Available data »
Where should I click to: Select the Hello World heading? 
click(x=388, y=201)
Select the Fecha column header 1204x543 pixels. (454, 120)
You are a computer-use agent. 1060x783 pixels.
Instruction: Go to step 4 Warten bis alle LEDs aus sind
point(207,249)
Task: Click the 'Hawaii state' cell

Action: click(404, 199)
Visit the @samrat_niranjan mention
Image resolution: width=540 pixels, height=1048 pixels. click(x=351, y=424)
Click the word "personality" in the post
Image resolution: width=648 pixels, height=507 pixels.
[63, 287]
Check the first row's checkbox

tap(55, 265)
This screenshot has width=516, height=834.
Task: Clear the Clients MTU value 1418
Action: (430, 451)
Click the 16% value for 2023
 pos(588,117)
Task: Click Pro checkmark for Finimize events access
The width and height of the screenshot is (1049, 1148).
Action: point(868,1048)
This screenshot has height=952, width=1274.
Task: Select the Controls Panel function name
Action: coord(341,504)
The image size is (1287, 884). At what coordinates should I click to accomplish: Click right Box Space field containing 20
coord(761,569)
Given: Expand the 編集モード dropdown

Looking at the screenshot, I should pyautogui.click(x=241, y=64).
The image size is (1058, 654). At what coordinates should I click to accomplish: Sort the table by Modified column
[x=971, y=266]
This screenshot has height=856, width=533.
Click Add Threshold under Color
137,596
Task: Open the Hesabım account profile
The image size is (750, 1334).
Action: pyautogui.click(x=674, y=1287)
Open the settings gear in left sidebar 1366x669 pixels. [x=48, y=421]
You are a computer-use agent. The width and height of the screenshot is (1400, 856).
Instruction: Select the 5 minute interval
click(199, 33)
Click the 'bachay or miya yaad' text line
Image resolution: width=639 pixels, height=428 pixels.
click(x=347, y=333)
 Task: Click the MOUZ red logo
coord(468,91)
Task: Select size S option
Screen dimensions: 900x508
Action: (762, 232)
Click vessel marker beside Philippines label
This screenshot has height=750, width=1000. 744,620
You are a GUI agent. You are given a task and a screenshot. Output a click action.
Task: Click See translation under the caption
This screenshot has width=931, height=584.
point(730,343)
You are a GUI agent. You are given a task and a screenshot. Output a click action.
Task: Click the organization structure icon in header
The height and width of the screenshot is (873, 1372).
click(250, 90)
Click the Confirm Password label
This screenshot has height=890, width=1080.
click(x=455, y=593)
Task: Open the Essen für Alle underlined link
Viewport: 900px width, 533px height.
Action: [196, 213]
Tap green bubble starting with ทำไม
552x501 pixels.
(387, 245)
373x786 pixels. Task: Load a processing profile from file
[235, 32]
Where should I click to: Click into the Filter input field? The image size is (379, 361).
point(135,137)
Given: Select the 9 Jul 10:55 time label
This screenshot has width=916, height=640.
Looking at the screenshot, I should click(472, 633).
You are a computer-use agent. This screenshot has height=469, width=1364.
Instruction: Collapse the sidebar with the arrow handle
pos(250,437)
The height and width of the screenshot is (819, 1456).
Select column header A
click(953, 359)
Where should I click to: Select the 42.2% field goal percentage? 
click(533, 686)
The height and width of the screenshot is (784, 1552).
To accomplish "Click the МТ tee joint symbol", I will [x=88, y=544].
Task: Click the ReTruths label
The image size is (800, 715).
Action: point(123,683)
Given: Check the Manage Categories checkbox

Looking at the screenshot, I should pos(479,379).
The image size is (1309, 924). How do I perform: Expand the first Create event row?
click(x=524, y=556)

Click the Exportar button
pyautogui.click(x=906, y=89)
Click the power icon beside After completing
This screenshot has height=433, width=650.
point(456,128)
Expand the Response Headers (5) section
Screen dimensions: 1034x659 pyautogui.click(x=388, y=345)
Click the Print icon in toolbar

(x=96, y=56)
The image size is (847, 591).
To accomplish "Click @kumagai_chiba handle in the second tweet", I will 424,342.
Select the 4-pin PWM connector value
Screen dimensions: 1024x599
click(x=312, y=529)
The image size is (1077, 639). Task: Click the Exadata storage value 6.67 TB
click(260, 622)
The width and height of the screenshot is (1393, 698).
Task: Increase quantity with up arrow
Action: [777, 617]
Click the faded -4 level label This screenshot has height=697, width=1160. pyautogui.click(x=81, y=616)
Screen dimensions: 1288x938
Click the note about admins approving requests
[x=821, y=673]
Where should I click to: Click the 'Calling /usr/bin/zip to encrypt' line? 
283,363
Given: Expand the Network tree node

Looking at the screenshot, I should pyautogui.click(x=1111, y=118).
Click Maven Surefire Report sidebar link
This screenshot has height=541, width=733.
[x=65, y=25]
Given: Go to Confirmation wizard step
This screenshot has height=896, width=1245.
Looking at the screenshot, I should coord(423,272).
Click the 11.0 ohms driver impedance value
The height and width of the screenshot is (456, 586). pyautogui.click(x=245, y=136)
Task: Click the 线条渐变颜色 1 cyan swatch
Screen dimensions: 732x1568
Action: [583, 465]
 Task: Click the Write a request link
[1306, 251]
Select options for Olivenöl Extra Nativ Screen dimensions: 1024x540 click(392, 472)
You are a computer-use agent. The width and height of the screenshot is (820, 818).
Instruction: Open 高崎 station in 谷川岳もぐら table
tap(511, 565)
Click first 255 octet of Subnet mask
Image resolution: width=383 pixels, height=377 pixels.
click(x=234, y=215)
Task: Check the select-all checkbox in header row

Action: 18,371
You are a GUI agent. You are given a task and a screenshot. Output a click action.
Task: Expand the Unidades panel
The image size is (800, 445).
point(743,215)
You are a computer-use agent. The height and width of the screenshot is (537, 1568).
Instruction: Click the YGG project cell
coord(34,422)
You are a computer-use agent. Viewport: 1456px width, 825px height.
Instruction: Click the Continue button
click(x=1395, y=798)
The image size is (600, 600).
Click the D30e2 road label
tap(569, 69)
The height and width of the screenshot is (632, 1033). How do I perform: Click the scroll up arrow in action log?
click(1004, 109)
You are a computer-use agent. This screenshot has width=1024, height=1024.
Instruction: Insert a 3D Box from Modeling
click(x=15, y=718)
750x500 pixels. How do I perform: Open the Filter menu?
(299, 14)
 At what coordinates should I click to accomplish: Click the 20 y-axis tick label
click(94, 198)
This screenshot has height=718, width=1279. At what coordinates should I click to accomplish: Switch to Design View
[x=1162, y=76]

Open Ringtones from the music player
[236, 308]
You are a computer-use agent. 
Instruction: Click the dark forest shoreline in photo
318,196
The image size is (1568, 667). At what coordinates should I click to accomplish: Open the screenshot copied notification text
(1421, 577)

Instructions to follow »
Would you retype the lines above from the one with "The height and width of the screenshot is (784, 1552)." down to the one with "Given: Go to Confirmation wizard step", word for word, both ends included and no other lines?

Expected answer »
The height and width of the screenshot is (784, 1552).
To accomplish "Click the МТ tee joint symbol", I will [x=88, y=544].
Task: Click the ReTruths label
The image size is (800, 715).
Action: point(123,683)
Given: Check the Manage Categories checkbox

Looking at the screenshot, I should pos(479,379).
The image size is (1309, 924). How do I perform: Expand the first Create event row?
click(x=524, y=556)

Click the Exportar button
pyautogui.click(x=906, y=89)
Click the power icon beside After completing
This screenshot has height=433, width=650.
point(456,128)
Expand the Response Headers (5) section
Screen dimensions: 1034x659 pyautogui.click(x=388, y=345)
Click the Print icon in toolbar

(x=96, y=56)
The image size is (847, 591).
To accomplish "Click @kumagai_chiba handle in the second tweet", I will 424,342.
Select the 4-pin PWM connector value
Screen dimensions: 1024x599
click(x=312, y=529)
The image size is (1077, 639). Task: Click the Exadata storage value 6.67 TB
click(260, 622)
The width and height of the screenshot is (1393, 698).
Task: Increase quantity with up arrow
Action: [777, 617]
Click the faded -4 level label This screenshot has height=697, width=1160. pyautogui.click(x=81, y=616)
Screen dimensions: 1288x938
Click the note about admins approving requests
[x=821, y=673]
Where should I click to: Click the 'Calling /usr/bin/zip to encrypt' line? 
283,363
Given: Expand the Network tree node

Looking at the screenshot, I should pyautogui.click(x=1111, y=118).
Click Maven Surefire Report sidebar link
This screenshot has height=541, width=733.
[x=65, y=25]
Given: Go to Confirmation wizard step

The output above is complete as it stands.